近接未来を表すbe about to

タイトル:近接未来を表すbe about to
投稿者:衛藤圭一(京都外国語短期大学)

willやbe going toなど、英語には未来を表すさまざまな表現がありますが、本コラムではbe about toを取り上げ、近接未来を表す理由と語法的な特徴について見ていきます。

まず、be about to は be going to と同じように未来の事柄を示すものの、時間的に接近している「近接未来」を表すと言われています。たとえば、下の(1a)が「以前から何かをすることに決めていた」という意志未来の意味を表すだけであり、(1b)と異なり「すぐにでも病院へ行こうとしている」といった時間的な近接性を表さない点で、be about toはbe going toに比べて差し迫った未来の事柄を表していると言えます。

(1) a. I‘m going to go to the hospital.
b. I‘m about to go to the hospital.

このようなbe about toの意味を「イディオム」として説明する参考書もありますが、本当にそうなのでしょうか。be about toが近接未来を表す理由について、Perkins (1983: 72) は次のように言っています。

(2) The distinguishing characteristics of BE ABOUT TO, however, is that the event referred to is regarded as imminent (cf. the spatial sense of ABOUT ― namely, ‘in the (immediate) vicinity’)

つまり、この表現の表す近接未来は、about の持つ「~の (すぐ) 近くに」という「周辺性・近接性」に起因しており、be about toは aboutの空間的意味が時間的意味に拡張されて生まれた表現ということです。

このように、be about to のあらわす時間の幅はbe going toに比べて非常に短いわけですが、このことから『ウィズダム英和辞典』などの辞書などでは、未来を表す副詞句で特定の時間を指すものとは通例共起しないと言われています。一例を挙げると、意志未来のbe going toは次の(3a)が示すように特定の時間を表すnext monthと共起可能ですが、(3b)のbe about toは、この表現が持つ近接性と一か月後を表すnext monthが意味的に嚙み合わないために不自然に聞こえます。

(3) a. I‘m going to go to the hospital next month.
??? b. I‘m about to go to the hospital next month.

一方、辞書や学習書であまり指摘されてはいないものの、any minute nowのように近接性と噛み合う時間表現であれば問題なく共起可能です。

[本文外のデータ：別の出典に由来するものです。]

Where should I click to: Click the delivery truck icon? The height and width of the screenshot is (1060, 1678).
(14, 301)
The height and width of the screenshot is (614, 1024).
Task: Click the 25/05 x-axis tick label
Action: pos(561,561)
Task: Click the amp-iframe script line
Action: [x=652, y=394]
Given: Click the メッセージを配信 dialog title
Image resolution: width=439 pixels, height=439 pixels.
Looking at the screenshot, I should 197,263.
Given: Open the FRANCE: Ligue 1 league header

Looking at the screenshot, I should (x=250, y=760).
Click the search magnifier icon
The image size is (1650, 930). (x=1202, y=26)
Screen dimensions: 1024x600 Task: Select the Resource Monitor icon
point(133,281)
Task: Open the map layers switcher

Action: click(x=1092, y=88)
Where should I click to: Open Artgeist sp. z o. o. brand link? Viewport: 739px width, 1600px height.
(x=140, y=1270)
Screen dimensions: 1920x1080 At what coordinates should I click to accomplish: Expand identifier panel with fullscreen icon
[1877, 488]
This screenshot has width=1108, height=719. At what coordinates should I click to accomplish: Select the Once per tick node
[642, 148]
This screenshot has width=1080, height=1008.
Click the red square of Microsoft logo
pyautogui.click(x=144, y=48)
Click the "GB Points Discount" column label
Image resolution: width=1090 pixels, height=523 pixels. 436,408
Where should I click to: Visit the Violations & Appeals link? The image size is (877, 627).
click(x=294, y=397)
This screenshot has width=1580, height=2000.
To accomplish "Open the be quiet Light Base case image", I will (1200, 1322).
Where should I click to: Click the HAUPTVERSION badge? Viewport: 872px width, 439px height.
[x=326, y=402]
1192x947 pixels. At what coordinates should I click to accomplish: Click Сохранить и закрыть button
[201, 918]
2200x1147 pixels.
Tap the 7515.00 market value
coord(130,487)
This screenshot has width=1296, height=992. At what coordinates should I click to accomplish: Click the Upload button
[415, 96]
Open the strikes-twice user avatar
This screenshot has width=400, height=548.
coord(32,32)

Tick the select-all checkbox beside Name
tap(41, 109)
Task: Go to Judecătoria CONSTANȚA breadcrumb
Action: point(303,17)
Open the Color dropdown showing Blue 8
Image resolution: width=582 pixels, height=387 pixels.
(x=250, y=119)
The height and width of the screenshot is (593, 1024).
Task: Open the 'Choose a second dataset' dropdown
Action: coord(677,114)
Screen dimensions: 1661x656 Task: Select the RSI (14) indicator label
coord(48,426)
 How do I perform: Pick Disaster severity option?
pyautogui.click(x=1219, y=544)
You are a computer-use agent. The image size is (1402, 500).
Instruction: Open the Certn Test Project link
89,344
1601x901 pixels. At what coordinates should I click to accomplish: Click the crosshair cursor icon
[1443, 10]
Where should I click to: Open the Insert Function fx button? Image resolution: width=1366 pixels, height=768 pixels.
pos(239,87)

(4) a. These bonuses are only available for the next 72 hours only, and class is about to begin any minute now.
(YouTube: Are You Ready for The 13-Weeks to Unstoppable Challenge?)
b. Don’t wait on this, these bonuses are only available for a limited time only, and class is about to begin any minute now.
(YouTube: Are You Struggling to Get Fired Up & Focused? Here’s Why!)

興味のある人は、他にも共起可能な時間表現があるかどうか実例を観察して探してみてください。

参考文献:
Perkins, M, R. 1983. Modal Expressions in English. London: Frances Pinter.